* Task set *
#1 Using the essay on gift and the meaning of food, decide whether each statement agrees with it: (a) Joseph's brothers recognized him when they met him in the Egyptian court; (b) Joseph secretly returned the money his brothers brought to pay for the grain; (c) Temple sacrifices were never returned to the people. Answer yes or no for each and quote the words of the essay that settle it.
#2 Resume the essay on gift and the meaning of food right after its last sentence, carrying the argument forward in the same voice.

* Reading passage *
%%

Gift, the Eucharist, and the Meaning of Food

Joseph the dreamer was the favoured son of Jacob’s old age. Joseph’s 11 brothers, mired in jealousy, sold him into slavery in Egypt. He rose to prominence in Pharaoh’s court because he was able to interpret Pharaoh’s dreams. In these dreams God revealed that there would be seven years of plenty and seven years of famine. Pharaoh put Joseph in charge of agricultural and economic policy; reserves were accumulated during the seven years of plenty so that the lands could survive the seven years of famine. When the famine struck, people from far and wide were forced to travel to Egypt, where Joseph sold them grain. Jacob and his remaining 11 sons were amongst those driven from Canaan to Egypt in search of food. They encountered their brother Joseph in the Egyptian court. He recognised them but they did not recognise him. Joseph’s brothers were afraid that their plight was a direct consequence of what they had done to their brother and they fought amongst themselves whilst Joseph looked on. After many years, Joseph’s brothers remained deeply guilty over what they had done to their brother; this affected all their relationships. Physical hunger drove Jacob’s sons to seek food in Egypt, yet there is also an emotional, spiritual hunger lying at the heart of this story — a desire for reconciliation and peace.

Joseph shared food with his brothers — the grain that he had stored from the seven years of plenty. However, Joseph secretly gave back the money his brothers had brought to pay for the grain (Gen. 42:25). The food was therefore not traded: it was an unanticipated, secret gift from Joseph to his brothers. This becomes the meaning and the use of the food that Joseph had stored: a gift that eventually effected reconciliation with his brothers and the unity of what were to become the 12 tribes of Israel. Joseph’s reconciling gift to his brothers was a result of his grateful and measured reception of the gifts of God’s creation. The implication is that Joseph’s gift bore something of himself to his brothers: his prudence and receptivity to God’s will and providence, as well as his love for his brothers. Joseph’s brothers returned with gifts (Gen. 43:11-15) and Joseph offered further gifts of food to his brothers (Gen. 43:16-25; 44:1). Reciprocity and communion were eventually restored in Jacob’s blessing of his reconciled sons (Gen. 49:1-27).

In the story of Joseph, the meaning and value of food, the fruit of creation, was to be found in reconciliation and the celebration of communion.[11] The offering of gifts as expressions of thanksgiving and penance with the purpose of effecting reconciliation with God was the basis of the ancient practice of sacrifice. In the Temple in Jerusalem, the priestly families offered gifts to God on behalf of supplicants for the restoration of communion. These took the form of grain, oil, or incense, as well as animal sacrifice. Rather than these sacrifices being “given up” or lost (which is the modern colloquial sense of “sacrifice”), they were often returned to the people, sometimes in the form of food. This established a reciprocal economy of the gift within the elaborate system of Temple rituals. Such reciprocity established the worshippers’ fellowship with God: the worshipper was invited by divine graciousness to offer gifts to God which were returned to form a relational bond. Ritually, this was expressed in the form of a meal shared in God’s Temple using the gifts sacrificed on the altar. The return of sacrifices in the form of food, while certainly not an element of every Temple sacrifice, was nevertheless an important expression of fellowship with God and amongst God’s people.[12]

However, this reciprocity was broken by human sin, for sin is the refusal of God’s gifts. Sacrifice was seemingly inadequate to renew humanity’s intimate relationship with God. The author of the letter to the Hebrews puts it this way when writing of humanity’s estrangement from the Holy of Holies, the inner sanctuary of God:

This is a symbol of the present time, during which gifts and sacrifices are offered that cannot perfect the conscience of the worshipper, but deal only with food and drink and various baptisms, regulations for the body imposed until the time comes to set things right. (Heb. 9:9-10)

%%

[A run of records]
%%

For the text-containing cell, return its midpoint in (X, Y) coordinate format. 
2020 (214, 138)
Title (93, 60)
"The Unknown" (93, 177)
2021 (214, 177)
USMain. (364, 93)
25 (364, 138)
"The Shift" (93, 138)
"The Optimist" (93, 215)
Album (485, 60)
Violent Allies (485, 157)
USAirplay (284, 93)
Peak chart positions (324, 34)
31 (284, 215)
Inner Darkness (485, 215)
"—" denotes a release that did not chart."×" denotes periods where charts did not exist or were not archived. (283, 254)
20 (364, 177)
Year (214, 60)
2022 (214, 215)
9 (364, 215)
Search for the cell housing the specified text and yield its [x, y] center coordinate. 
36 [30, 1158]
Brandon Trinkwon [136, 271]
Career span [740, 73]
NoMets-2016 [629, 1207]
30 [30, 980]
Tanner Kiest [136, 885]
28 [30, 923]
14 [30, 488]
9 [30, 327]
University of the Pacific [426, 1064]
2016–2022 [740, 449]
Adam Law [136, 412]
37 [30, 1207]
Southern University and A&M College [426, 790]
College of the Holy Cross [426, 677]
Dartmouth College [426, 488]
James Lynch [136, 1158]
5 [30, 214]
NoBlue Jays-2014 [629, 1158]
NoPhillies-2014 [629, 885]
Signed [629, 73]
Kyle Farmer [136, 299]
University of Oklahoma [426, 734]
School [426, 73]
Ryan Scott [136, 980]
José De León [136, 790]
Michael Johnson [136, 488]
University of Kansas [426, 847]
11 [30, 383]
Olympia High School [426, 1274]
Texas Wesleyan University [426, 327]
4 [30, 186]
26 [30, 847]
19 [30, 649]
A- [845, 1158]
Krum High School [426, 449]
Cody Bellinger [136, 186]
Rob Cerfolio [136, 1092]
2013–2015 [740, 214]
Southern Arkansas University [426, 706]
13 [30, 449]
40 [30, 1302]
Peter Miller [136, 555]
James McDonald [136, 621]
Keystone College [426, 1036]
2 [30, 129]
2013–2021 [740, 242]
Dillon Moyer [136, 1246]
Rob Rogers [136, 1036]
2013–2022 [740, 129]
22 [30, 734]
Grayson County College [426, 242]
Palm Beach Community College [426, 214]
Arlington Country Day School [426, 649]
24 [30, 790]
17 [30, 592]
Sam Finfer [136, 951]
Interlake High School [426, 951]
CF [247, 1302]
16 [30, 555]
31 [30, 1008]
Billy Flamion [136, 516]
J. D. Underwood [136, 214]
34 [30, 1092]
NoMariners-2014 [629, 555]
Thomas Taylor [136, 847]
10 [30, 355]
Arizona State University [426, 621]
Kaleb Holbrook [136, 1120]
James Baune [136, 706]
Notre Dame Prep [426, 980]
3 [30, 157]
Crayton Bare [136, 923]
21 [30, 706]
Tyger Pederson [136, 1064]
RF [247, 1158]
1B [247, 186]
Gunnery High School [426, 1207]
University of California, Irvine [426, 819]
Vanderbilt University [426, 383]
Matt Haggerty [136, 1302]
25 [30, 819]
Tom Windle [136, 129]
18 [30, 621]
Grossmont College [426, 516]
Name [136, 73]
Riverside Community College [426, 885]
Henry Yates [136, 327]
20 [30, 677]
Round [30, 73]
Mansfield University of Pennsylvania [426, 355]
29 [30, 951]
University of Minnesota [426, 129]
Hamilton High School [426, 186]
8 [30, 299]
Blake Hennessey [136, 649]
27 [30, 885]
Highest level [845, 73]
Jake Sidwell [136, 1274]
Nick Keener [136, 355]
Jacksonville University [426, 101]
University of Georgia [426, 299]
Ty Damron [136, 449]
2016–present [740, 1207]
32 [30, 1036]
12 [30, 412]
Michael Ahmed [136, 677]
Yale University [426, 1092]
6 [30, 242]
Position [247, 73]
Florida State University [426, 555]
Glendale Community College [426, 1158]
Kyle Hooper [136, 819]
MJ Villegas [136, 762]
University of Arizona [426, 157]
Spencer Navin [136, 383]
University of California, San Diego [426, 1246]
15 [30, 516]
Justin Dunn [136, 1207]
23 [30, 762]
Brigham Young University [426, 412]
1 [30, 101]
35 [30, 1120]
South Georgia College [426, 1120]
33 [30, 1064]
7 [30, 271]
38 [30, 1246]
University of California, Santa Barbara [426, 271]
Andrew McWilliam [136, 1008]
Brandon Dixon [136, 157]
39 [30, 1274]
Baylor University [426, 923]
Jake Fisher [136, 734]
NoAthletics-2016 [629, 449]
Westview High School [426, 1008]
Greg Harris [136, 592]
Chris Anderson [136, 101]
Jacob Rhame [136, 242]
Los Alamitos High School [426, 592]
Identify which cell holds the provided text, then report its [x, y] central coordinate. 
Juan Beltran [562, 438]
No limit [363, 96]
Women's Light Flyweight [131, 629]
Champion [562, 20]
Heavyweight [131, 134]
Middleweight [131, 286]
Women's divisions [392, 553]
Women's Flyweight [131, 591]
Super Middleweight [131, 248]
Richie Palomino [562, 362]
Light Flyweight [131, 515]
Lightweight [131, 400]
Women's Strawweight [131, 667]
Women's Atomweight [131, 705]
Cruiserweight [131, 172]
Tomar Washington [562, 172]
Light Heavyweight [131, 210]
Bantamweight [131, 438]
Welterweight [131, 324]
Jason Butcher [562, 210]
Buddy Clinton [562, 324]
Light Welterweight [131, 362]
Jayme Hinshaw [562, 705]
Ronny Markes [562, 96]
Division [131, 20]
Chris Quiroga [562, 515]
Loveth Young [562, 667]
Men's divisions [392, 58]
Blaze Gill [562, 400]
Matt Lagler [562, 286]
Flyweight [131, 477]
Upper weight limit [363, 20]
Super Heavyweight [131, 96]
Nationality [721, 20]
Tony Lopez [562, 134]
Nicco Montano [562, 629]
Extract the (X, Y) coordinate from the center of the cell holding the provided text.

%%

* Answers to the exercises *
#1
(a) No: "He recognised them but they did not recognise him."
(b) Yes: "Joseph secretly gave back the money his brothers had brought to pay for the grain (Gen. 42:25)."
(c) No: "they were often returned to the people, sometimes in the form of food."

#2
How can the relationship of reciprocal exchange with God be restored in the face of human sin? Because humanity has estranged itself from God, it is humanity which must offer sacrifice to God for the renewal of that reciprocal relation. However, any human action will be tainted by sin; it “cannot perfect the conscience of the worshipper.” Only a divine action will be fully replete and perfect. Only a divine action can, once and for all, atone for human sin. The perfect once-and-for-all sacrifice can therefore only be offered by a divine humanity, namely the incarnation of God himself in the person of Jesus Christ. So it is Christ’s sacrifice of himself on the cross, as both fully divine and fully human, which brings the salvation of humanity and the re-establishment of reciprocity with God.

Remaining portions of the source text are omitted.